The predictive value of grade for benefit from adjuvant chemotherapy (AC) in soft tissue sarcoma (STS) patients has never been explored.

PATIENTS AND METHODS

From 1980 to 1999, 1513 adult patients with non-metastatic STS were included prospectively in the French Sarcoma Group database. Grade was assessed according to the Fédération Nationale des Centres de Lutte Contre le Cancer (FNCLCC) system after central review.

RESULTS

AC was delivered to 13 grade 1 patients (3%), 145 grade 2 patients (35%) and 262 grade 3 patients (62%). Young age, non-well-differentiated liposarcoma histology, deep location, bone and/or neurovascular invasion and grade 2 or 3 were significantly associated with a higher likelihood to receive AC. Median follow-up was 9 years. On multivariate analysis, AC was significantly associated with improved metastasis-free survival (MFS) [5-year MFS: 58% versus 49%, hazard ratio (HR) 0.7 (95% confidence interval (CI) 0.6-0.9), P = 0.01] and overall survival (OS) [5-year OS: 58% versus 45%, HR 0.6 (95% CI 0.5-0.8), P = 0.0002] in grade 3 patients.
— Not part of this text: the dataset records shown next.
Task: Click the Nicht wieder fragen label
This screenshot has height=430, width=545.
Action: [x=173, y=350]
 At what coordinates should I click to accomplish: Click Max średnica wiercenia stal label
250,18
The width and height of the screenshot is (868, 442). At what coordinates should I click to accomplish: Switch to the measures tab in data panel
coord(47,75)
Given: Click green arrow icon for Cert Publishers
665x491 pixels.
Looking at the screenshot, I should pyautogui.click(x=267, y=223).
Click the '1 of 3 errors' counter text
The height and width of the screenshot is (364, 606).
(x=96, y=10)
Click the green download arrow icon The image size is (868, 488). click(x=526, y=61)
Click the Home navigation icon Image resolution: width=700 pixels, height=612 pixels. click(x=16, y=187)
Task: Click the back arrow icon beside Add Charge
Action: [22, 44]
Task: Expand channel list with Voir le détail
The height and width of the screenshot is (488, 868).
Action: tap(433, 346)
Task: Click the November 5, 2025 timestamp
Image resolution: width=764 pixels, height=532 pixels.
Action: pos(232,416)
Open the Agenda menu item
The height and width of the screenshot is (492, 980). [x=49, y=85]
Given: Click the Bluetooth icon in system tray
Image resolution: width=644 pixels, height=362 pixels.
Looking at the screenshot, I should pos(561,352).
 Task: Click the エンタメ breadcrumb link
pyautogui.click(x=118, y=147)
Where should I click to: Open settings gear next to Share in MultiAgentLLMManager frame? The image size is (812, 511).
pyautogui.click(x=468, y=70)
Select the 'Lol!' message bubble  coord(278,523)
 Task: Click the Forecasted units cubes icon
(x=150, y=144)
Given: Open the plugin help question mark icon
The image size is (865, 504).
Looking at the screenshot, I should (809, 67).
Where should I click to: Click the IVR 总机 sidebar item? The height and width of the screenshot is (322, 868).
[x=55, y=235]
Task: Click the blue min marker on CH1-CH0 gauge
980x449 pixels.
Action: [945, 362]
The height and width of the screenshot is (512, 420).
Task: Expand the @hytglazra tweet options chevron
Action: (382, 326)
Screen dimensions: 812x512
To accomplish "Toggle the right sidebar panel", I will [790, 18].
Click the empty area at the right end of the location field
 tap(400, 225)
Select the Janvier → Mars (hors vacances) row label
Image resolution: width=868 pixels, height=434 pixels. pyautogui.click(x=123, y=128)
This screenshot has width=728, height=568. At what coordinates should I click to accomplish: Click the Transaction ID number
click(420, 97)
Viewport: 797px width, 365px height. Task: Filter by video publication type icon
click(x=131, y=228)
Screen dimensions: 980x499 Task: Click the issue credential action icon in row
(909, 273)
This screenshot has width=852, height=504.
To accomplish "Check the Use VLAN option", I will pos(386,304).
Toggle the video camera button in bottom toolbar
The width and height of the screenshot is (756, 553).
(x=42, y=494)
This was not observed in grade 2 patients [5-year MFS: 76% versus 73%, HR 0.8 (95% CI 0.5-1.2), P = 0.27; 5-year OS: 75% versus 65%, HR 0.8 (95% CI 0.6-1.1), P = 0.15].

CONCLUSION

This large cohort-based analysis with long-term follow-up indicates that patients with FNCLCC grade 3 disease may benefit from AC.

摘要

背景

预测软组织肉瘤(STS)患者从辅助化疗(AC)中获益的分级价值从未被探索过。

患者和方法

从 1980 年到 1999 年,1513 名非转移性 STS 成年患者前瞻性地纳入法国肉瘤组数据库。分级根据中央审查后的法国国家癌症中心联合会(FNCLCC)系统进行评估。

结果

13 名患者为 1 级(3%),145 名患者为 2 级(35%),262 名患者为 3 级(62%)接受了 AC。年轻、非高分化脂肪肉瘤组织学、深部位置、骨和/或脉管侵犯以及 2 级或 3 级与更有可能接受 AC 显著相关。中位随访时间为 9 年。多因素分析显示,AC 与无转移生存(MFS)的改善显著相关[5 年 MFS:58%比 49%,风险比(HR)0.7(95%置信区间(CI)0.6-0.9),P=0.01]和总生存(OS)[5 年 OS:58%比 45%,HR 0.6(95%CI 0.5-0.8),P=0.0002],但在 2 级患者中未观察到[5 年 MFS:76%比 73%,HR 0.8(95%CI 0.5-1.2),P=0.27;5 年 OS:75%比 65%,HR 0.8(95%CI 0.6-1.1),P=0.15]。

结论

这项基于大型队列、具有长期随访的分析表明,FNCLCC 分级 3 级的患者可能从 AC 中获益。